A poor man's guide to kubernetes (and GKE)
This is my attempt to create a guide which would give you the most value with the least complexity and time. It's by no means complete, super strictly correct (I simplify a lot) and there surely may be better guides then this. Here is what I would love if my current-self gave to my past-self when I started with kubernetes.
Kubernetes
Kubernetes is orchestrating your services, which have some specific responsibility. Orchestrate means that it schedules them on some cluster (which is backed by some virtual machines) and monitor them appropriately.
Kubernetes has an API which you can use to control it. The most important parts are the objects it exposes, nicely documented here. The object definition is usually defined by some yaml, e.g. for a service, you would do:
kind: Service # the type of the object
apiVersion: v1
metadata: # the important stuff
name: my-service # how it's gonna be named in your system
spec:
selector:
app: MyApp
ports: # some object specific defs
- protocol: TCP
port: 80
targetPort: 9376
The full API reference is available, but you don't need to go to that detail most of the time (SO works :-) ).
If we really simplify things, you need to know the following:
- pod: a single container (or multiple highly-dependent containers), you don't usually define this explictely, but this is ultimately what's doing the job. This is where containers are being ran, what consumes resources such as CPU or mem.

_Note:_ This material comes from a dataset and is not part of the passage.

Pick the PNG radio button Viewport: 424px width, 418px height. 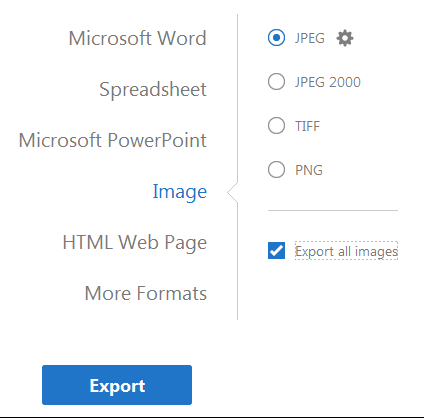[x=276, y=170]
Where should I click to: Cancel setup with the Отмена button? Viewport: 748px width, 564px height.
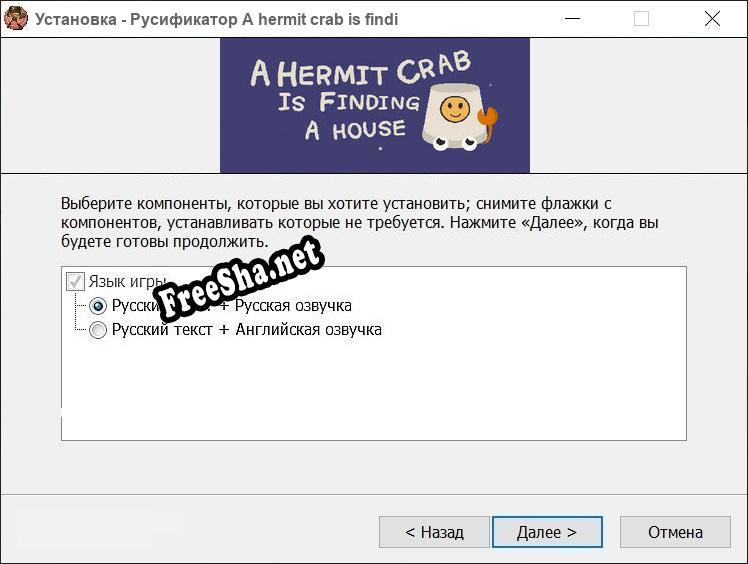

- deployment: an abstraction on top of pods, it usually contains some subdefinition of pods in it, this is what you usually define as the core of your app. It doesn't "run" on it's own, it rather "orchestrates" pods
- service: this is "the networking thing" for your pods, there are three types, clusterIP, NodePort and loadBalancer. The two are mostly for the internal communication why the last one is usually for external communication (again, hugely simplified).
- configmap: it just holds data, thing about it as a hashmap with some key value data, you can reference these in your deployments (and therefore pods)
- secret: like a configmap but for secrets
There are gazilion other objects like Job, CronJob, Ingress etc., but you can easily learn about them as you grow.
If you have an app, you usually define it as a combination of deployment (what's going on) and services ("how it's gonna talk to each other and to the clients"). You would therefore end up with something like the following:
apiVersion: apps/v1
kind: Deployment
metadata:
name: nginx-deployment
spec:
selector:
matchLabels:
app: nginx
replicas: 2 # tells deployment to run 2 pods matching the template
template:
metadata:
labels:
app: nginx
spec:
containers: # this is the "containers" part, you see it's similar to docker
- name: nginx
image: nginx:1.7.9
ports:
- containerPort: 80
---
kind: Service
apiVersion: v1
metadata: # the important stuff
name: nginx-service
spec:
selector:
app: nginx
ports: # some object specific defs
- protocol: TCP
port: 81
targetPort: 80
this, when created in cloud, creates nginx deployment (and therefore spawns pods), which are exposed through the service.
Every app or "stuff on cluster" can be described as a set of these yamls then. Maintaining the deployment of your application therefore means maintaining these yamls. Simple.
helm
OK, you have these yamls. Now imagine that you have different environments, say, staging and production. On production, you want to expose the nginx to the outer world, but in staging you don't. Or you want to set different ports in each env, or different image. You would therefore have to maintain two sets of these yamls, duplicating the code for both and very likely going mad from the errors caused by this two sets of the truth.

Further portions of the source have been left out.